Could you reproduce all of the following entries exactly?

------ Data records

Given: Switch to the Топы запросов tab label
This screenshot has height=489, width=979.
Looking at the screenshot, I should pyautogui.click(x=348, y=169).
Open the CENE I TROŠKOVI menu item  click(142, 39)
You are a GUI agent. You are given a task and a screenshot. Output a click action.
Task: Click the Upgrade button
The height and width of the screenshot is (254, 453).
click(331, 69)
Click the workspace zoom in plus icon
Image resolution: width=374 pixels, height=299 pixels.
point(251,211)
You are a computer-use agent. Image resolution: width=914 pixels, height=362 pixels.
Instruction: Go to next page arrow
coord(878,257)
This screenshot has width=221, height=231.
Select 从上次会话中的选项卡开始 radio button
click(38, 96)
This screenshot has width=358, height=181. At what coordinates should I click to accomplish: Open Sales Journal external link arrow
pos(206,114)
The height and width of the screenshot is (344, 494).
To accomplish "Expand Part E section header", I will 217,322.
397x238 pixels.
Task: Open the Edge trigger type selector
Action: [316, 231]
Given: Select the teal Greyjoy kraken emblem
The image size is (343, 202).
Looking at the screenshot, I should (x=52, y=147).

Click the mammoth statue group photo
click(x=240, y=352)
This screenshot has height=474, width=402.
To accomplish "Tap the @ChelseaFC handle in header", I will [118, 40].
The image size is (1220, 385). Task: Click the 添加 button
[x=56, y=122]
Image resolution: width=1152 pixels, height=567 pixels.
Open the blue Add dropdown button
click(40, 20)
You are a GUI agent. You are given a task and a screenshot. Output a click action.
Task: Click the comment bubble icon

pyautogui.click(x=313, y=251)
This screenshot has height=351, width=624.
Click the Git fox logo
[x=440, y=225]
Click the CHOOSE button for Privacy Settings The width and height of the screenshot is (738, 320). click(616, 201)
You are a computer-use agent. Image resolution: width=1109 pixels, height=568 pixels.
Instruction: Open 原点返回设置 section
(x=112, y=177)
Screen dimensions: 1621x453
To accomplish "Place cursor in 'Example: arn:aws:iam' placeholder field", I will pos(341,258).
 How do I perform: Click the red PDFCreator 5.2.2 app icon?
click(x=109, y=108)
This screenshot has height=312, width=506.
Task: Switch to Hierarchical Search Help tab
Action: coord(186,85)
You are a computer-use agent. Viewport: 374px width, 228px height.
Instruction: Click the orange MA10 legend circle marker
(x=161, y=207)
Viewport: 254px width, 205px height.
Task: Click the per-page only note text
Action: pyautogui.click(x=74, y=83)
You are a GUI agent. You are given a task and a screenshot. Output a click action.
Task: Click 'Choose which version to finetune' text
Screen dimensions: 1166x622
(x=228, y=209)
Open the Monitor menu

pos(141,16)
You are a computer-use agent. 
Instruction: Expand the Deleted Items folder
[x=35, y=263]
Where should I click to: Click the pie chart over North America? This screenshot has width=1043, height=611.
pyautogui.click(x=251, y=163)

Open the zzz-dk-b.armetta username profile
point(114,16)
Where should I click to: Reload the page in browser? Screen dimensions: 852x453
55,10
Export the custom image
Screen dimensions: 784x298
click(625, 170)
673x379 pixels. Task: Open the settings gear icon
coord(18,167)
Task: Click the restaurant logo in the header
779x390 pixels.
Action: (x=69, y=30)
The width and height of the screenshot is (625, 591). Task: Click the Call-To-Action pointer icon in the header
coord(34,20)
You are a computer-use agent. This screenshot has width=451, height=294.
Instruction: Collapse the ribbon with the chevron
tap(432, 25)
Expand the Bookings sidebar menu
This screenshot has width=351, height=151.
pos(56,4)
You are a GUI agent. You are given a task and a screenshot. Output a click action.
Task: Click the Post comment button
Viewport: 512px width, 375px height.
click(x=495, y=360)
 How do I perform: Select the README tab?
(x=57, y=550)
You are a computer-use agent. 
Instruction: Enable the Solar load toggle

------------

__Task answer__:
Given: Switch to the Топы запросов tab label
This screenshot has height=489, width=979.
Looking at the screenshot, I should pyautogui.click(x=348, y=169).
Open the CENE I TROŠKOVI menu item  click(142, 39)
You are a GUI agent. You are given a task and a screenshot. Output a click action.
Task: Click the Upgrade button
The height and width of the screenshot is (254, 453).
click(331, 69)
Click the workspace zoom in plus icon
Image resolution: width=374 pixels, height=299 pixels.
point(251,211)
You are a computer-use agent. Image resolution: width=914 pixels, height=362 pixels.
Instruction: Go to next page arrow
coord(878,257)
This screenshot has width=221, height=231.
Select 从上次会话中的选项卡开始 radio button
click(38, 96)
This screenshot has width=358, height=181. At what coordinates should I click to accomplish: Open Sales Journal external link arrow
pos(206,114)
The height and width of the screenshot is (344, 494).
To accomplish "Expand Part E section header", I will 217,322.
397x238 pixels.
Task: Open the Edge trigger type selector
Action: [316, 231]
Given: Select the teal Greyjoy kraken emblem
The image size is (343, 202).
Looking at the screenshot, I should (x=52, y=147).

Click the mammoth statue group photo
click(x=240, y=352)
This screenshot has height=474, width=402.
To accomplish "Tap the @ChelseaFC handle in header", I will [118, 40].
The image size is (1220, 385). Task: Click the 添加 button
[x=56, y=122]
Image resolution: width=1152 pixels, height=567 pixels.
Open the blue Add dropdown button
click(40, 20)
You are a GUI agent. You are given a task and a screenshot. Output a click action.
Task: Click the comment bubble icon

pyautogui.click(x=313, y=251)
This screenshot has height=351, width=624.
Click the Git fox logo
[x=440, y=225]
Click the CHOOSE button for Privacy Settings The width and height of the screenshot is (738, 320). click(616, 201)
You are a computer-use agent. Image resolution: width=1109 pixels, height=568 pixels.
Instruction: Open 原点返回设置 section
(x=112, y=177)
Screen dimensions: 1621x453
To accomplish "Place cursor in 'Example: arn:aws:iam' placeholder field", I will pos(341,258).
 How do I perform: Click the red PDFCreator 5.2.2 app icon?
click(x=109, y=108)
This screenshot has height=312, width=506.
Task: Switch to Hierarchical Search Help tab
Action: coord(186,85)
You are a computer-use agent. Viewport: 374px width, 228px height.
Instruction: Click the orange MA10 legend circle marker
(x=161, y=207)
Viewport: 254px width, 205px height.
Task: Click the per-page only note text
Action: pyautogui.click(x=74, y=83)
You are a GUI agent. You are given a task and a screenshot. Output a click action.
Task: Click 'Choose which version to finetune' text
Screen dimensions: 1166x622
(x=228, y=209)
Open the Monitor menu

pos(141,16)
You are a computer-use agent. 
Instruction: Expand the Deleted Items folder
[x=35, y=263]
Where should I click to: Click the pie chart over North America? This screenshot has width=1043, height=611.
pyautogui.click(x=251, y=163)

Open the zzz-dk-b.armetta username profile
point(114,16)
Where should I click to: Reload the page in browser? Screen dimensions: 852x453
55,10
Export the custom image
Screen dimensions: 784x298
click(625, 170)
673x379 pixels. Task: Open the settings gear icon
coord(18,167)
Task: Click the restaurant logo in the header
779x390 pixels.
Action: (x=69, y=30)
The width and height of the screenshot is (625, 591). Task: Click the Call-To-Action pointer icon in the header
coord(34,20)
You are a computer-use agent. This screenshot has width=451, height=294.
Instruction: Collapse the ribbon with the chevron
tap(432, 25)
Expand the Bookings sidebar menu
This screenshot has width=351, height=151.
pos(56,4)
You are a GUI agent. You are given a task and a screenshot. Output a click action.
Task: Click the Post comment button
Viewport: 512px width, 375px height.
click(x=495, y=360)
 How do I perform: Select the README tab?
(x=57, y=550)
You are a computer-use agent. 
Instruction: Enable the Solar load toggle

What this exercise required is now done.